__INPUT DATA__:

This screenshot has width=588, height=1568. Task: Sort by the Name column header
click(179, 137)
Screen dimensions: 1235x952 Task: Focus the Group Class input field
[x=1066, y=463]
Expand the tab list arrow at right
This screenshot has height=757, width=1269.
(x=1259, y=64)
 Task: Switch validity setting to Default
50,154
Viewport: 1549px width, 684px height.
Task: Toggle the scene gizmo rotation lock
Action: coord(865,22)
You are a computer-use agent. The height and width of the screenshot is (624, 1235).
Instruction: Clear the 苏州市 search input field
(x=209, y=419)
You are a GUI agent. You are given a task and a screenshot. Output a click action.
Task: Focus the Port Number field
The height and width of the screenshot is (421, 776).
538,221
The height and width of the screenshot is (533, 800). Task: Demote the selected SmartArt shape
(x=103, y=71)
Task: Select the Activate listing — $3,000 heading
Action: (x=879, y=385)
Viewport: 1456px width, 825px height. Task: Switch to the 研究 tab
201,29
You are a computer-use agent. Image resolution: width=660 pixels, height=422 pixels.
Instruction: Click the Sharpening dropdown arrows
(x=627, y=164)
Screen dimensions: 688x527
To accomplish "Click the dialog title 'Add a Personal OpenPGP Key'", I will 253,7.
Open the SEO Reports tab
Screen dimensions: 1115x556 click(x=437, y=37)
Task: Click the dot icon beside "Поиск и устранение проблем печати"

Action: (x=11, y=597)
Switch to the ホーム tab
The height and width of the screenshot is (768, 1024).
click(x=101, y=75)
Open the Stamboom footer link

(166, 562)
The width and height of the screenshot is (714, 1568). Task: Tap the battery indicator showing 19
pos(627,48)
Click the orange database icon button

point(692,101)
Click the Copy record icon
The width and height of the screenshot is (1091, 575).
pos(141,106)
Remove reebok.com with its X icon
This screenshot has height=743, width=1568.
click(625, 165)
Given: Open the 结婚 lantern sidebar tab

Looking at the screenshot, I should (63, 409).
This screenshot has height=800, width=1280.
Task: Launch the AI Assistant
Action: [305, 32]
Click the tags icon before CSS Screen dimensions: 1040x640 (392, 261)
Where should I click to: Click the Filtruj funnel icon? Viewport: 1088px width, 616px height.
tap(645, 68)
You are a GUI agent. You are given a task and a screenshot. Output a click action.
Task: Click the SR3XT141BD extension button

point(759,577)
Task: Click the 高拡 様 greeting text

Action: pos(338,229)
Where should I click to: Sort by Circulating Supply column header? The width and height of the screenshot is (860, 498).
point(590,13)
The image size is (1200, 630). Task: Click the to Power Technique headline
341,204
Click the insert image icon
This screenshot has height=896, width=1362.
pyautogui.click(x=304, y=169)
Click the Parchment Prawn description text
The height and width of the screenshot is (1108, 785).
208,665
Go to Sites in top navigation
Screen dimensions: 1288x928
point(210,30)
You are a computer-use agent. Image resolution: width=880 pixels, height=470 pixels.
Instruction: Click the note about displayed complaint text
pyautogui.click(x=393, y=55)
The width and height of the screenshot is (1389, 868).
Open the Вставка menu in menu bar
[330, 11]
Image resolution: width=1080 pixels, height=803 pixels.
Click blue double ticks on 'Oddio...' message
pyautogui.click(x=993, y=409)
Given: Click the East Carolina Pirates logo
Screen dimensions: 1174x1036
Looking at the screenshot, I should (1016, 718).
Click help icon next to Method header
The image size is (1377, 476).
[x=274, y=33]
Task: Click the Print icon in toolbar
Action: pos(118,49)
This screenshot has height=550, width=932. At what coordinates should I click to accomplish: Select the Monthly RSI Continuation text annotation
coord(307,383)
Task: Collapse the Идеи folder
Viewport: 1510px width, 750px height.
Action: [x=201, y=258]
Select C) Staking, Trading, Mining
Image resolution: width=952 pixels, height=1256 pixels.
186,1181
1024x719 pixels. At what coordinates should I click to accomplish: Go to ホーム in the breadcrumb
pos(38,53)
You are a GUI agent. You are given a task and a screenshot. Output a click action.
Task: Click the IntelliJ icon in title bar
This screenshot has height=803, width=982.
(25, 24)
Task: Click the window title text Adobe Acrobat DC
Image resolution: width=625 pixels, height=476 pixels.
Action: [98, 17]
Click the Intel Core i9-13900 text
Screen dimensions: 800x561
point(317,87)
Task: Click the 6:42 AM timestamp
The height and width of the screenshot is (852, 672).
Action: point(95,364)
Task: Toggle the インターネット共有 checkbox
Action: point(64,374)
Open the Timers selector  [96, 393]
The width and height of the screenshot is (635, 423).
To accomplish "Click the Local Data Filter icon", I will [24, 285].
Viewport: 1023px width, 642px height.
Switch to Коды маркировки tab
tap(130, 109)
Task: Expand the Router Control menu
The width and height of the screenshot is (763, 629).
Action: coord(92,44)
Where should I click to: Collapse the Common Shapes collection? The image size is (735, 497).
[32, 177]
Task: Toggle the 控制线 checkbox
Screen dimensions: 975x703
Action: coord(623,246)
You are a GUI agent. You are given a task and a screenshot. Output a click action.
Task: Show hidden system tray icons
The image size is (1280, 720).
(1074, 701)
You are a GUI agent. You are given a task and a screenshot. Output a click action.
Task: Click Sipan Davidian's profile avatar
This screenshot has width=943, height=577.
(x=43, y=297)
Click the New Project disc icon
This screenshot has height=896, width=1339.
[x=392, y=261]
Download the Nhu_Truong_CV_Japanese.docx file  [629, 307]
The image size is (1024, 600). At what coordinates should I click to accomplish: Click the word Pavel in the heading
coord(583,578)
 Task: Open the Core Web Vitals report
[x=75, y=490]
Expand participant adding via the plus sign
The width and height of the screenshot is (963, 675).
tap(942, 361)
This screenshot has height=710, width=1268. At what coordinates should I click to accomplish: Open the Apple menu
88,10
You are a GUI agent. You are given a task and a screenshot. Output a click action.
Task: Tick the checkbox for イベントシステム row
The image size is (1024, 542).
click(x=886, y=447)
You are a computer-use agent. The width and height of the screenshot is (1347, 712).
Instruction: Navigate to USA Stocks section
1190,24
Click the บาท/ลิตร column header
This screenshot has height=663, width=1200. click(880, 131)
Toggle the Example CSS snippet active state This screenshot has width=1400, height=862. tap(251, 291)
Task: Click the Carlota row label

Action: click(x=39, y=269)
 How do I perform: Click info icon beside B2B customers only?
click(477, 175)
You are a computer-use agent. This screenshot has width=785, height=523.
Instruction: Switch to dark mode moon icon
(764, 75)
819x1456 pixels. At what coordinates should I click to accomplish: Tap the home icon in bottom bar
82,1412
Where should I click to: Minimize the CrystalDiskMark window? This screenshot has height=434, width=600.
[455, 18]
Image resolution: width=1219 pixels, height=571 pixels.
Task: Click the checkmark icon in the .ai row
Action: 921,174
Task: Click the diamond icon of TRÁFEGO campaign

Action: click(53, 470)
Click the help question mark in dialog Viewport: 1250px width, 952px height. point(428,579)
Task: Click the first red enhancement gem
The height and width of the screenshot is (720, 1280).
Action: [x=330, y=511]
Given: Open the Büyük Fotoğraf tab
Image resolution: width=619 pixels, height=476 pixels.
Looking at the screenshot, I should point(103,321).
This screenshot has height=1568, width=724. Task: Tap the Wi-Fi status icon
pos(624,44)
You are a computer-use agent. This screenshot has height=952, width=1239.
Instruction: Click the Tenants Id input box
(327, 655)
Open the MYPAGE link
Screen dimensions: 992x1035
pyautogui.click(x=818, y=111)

__PROBLEM TO SOLVE__:
Repeat the records above exactly, from the first line to the last.

__RESPONSE TO THE TASK__:
This screenshot has width=588, height=1568. Task: Sort by the Name column header
click(179, 137)
Screen dimensions: 1235x952 Task: Focus the Group Class input field
[x=1066, y=463]
Expand the tab list arrow at right
This screenshot has height=757, width=1269.
(x=1259, y=64)
 Task: Switch validity setting to Default
50,154
Viewport: 1549px width, 684px height.
Task: Toggle the scene gizmo rotation lock
Action: coord(865,22)
You are a computer-use agent. The height and width of the screenshot is (624, 1235).
Instruction: Clear the 苏州市 search input field
(x=209, y=419)
You are a GUI agent. You are given a task and a screenshot. Output a click action.
Task: Focus the Port Number field
The height and width of the screenshot is (421, 776).
538,221
The height and width of the screenshot is (533, 800). Task: Demote the selected SmartArt shape
(x=103, y=71)
Task: Select the Activate listing — $3,000 heading
Action: (x=879, y=385)
Viewport: 1456px width, 825px height. Task: Switch to the 研究 tab
201,29
You are a computer-use agent. Image resolution: width=660 pixels, height=422 pixels.
Instruction: Click the Sharpening dropdown arrows
(x=627, y=164)
Screen dimensions: 688x527
To accomplish "Click the dialog title 'Add a Personal OpenPGP Key'", I will 253,7.
Open the SEO Reports tab
Screen dimensions: 1115x556 click(x=437, y=37)
Task: Click the dot icon beside "Поиск и устранение проблем печати"

Action: (x=11, y=597)
Switch to the ホーム tab
The height and width of the screenshot is (768, 1024).
click(x=101, y=75)
Open the Stamboom footer link

(166, 562)
The width and height of the screenshot is (714, 1568). Task: Tap the battery indicator showing 19
pos(627,48)
Click the orange database icon button

point(692,101)
Click the Copy record icon
The width and height of the screenshot is (1091, 575).
pos(141,106)
Remove reebok.com with its X icon
This screenshot has height=743, width=1568.
click(625, 165)
Given: Open the 结婚 lantern sidebar tab

Looking at the screenshot, I should (63, 409).
This screenshot has height=800, width=1280.
Task: Launch the AI Assistant
Action: [305, 32]
Click the tags icon before CSS Screen dimensions: 1040x640 (392, 261)
Where should I click to: Click the Filtruj funnel icon? Viewport: 1088px width, 616px height.
tap(645, 68)
You are a GUI agent. You are given a task and a screenshot. Output a click action.
Task: Click the SR3XT141BD extension button

point(759,577)
Task: Click the 高拡 様 greeting text

Action: pos(338,229)
Where should I click to: Sort by Circulating Supply column header? The width and height of the screenshot is (860, 498).
point(590,13)
The image size is (1200, 630). Task: Click the to Power Technique headline
341,204
Click the insert image icon
This screenshot has height=896, width=1362.
pyautogui.click(x=304, y=169)
Click the Parchment Prawn description text
The height and width of the screenshot is (1108, 785).
208,665
Go to Sites in top navigation
Screen dimensions: 1288x928
point(210,30)
You are a computer-use agent. Image resolution: width=880 pixels, height=470 pixels.
Instruction: Click the note about displayed complaint text
pyautogui.click(x=393, y=55)
The width and height of the screenshot is (1389, 868).
Open the Вставка menu in menu bar
[330, 11]
Image resolution: width=1080 pixels, height=803 pixels.
Click blue double ticks on 'Oddio...' message
pyautogui.click(x=993, y=409)
Given: Click the East Carolina Pirates logo
Screen dimensions: 1174x1036
Looking at the screenshot, I should (1016, 718).
Click help icon next to Method header
The image size is (1377, 476).
[x=274, y=33]
Task: Click the Print icon in toolbar
Action: pos(118,49)
This screenshot has height=550, width=932. At what coordinates should I click to accomplish: Select the Monthly RSI Continuation text annotation
coord(307,383)
Task: Collapse the Идеи folder
Viewport: 1510px width, 750px height.
Action: [x=201, y=258]
Select C) Staking, Trading, Mining
Image resolution: width=952 pixels, height=1256 pixels.
186,1181
1024x719 pixels. At what coordinates should I click to accomplish: Go to ホーム in the breadcrumb
pos(38,53)
You are a GUI agent. You are given a task and a screenshot. Output a click action.
Task: Click the IntelliJ icon in title bar
This screenshot has height=803, width=982.
(25, 24)
Task: Click the window title text Adobe Acrobat DC
Image resolution: width=625 pixels, height=476 pixels.
Action: [98, 17]
Click the Intel Core i9-13900 text
Screen dimensions: 800x561
point(317,87)
Task: Click the 6:42 AM timestamp
The height and width of the screenshot is (852, 672).
Action: point(95,364)
Task: Toggle the インターネット共有 checkbox
Action: point(64,374)
Open the Timers selector  [96, 393]
The width and height of the screenshot is (635, 423).
To accomplish "Click the Local Data Filter icon", I will [24, 285].
Viewport: 1023px width, 642px height.
Switch to Коды маркировки tab
tap(130, 109)
Task: Expand the Router Control menu
The width and height of the screenshot is (763, 629).
Action: coord(92,44)
Where should I click to: Collapse the Common Shapes collection? The image size is (735, 497).
[32, 177]
Task: Toggle the 控制线 checkbox
Screen dimensions: 975x703
Action: coord(623,246)
You are a GUI agent. You are given a task and a screenshot. Output a click action.
Task: Show hidden system tray icons
The image size is (1280, 720).
(1074, 701)
You are a GUI agent. You are given a task and a screenshot. Output a click action.
Task: Click Sipan Davidian's profile avatar
This screenshot has width=943, height=577.
(x=43, y=297)
Click the New Project disc icon
This screenshot has height=896, width=1339.
[x=392, y=261]
Download the Nhu_Truong_CV_Japanese.docx file  [629, 307]
The image size is (1024, 600). At what coordinates should I click to accomplish: Click the word Pavel in the heading
coord(583,578)
 Task: Open the Core Web Vitals report
[x=75, y=490]
Expand participant adding via the plus sign
The width and height of the screenshot is (963, 675).
tap(942, 361)
This screenshot has height=710, width=1268. At what coordinates should I click to accomplish: Open the Apple menu
88,10
You are a GUI agent. You are given a task and a screenshot. Output a click action.
Task: Tick the checkbox for イベントシステム row
The image size is (1024, 542).
click(x=886, y=447)
You are a computer-use agent. The width and height of the screenshot is (1347, 712).
Instruction: Navigate to USA Stocks section
1190,24
Click the บาท/ลิตร column header
This screenshot has height=663, width=1200. click(880, 131)
Toggle the Example CSS snippet active state This screenshot has width=1400, height=862. tap(251, 291)
Task: Click the Carlota row label

Action: click(x=39, y=269)
 How do I perform: Click info icon beside B2B customers only?
click(477, 175)
You are a computer-use agent. This screenshot has width=785, height=523.
Instruction: Switch to dark mode moon icon
(764, 75)
819x1456 pixels. At what coordinates should I click to accomplish: Tap the home icon in bottom bar
82,1412
Where should I click to: Minimize the CrystalDiskMark window? This screenshot has height=434, width=600.
[455, 18]
Image resolution: width=1219 pixels, height=571 pixels.
Task: Click the checkmark icon in the .ai row
Action: 921,174
Task: Click the diamond icon of TRÁFEGO campaign

Action: click(53, 470)
Click the help question mark in dialog Viewport: 1250px width, 952px height. point(428,579)
Task: Click the first red enhancement gem
The height and width of the screenshot is (720, 1280).
Action: [x=330, y=511]
Given: Open the Büyük Fotoğraf tab
Image resolution: width=619 pixels, height=476 pixels.
Looking at the screenshot, I should point(103,321).
This screenshot has height=1568, width=724. Task: Tap the Wi-Fi status icon
pos(624,44)
You are a computer-use agent. This screenshot has height=952, width=1239.
Instruction: Click the Tenants Id input box
(327, 655)
Open the MYPAGE link
Screen dimensions: 992x1035
pyautogui.click(x=818, y=111)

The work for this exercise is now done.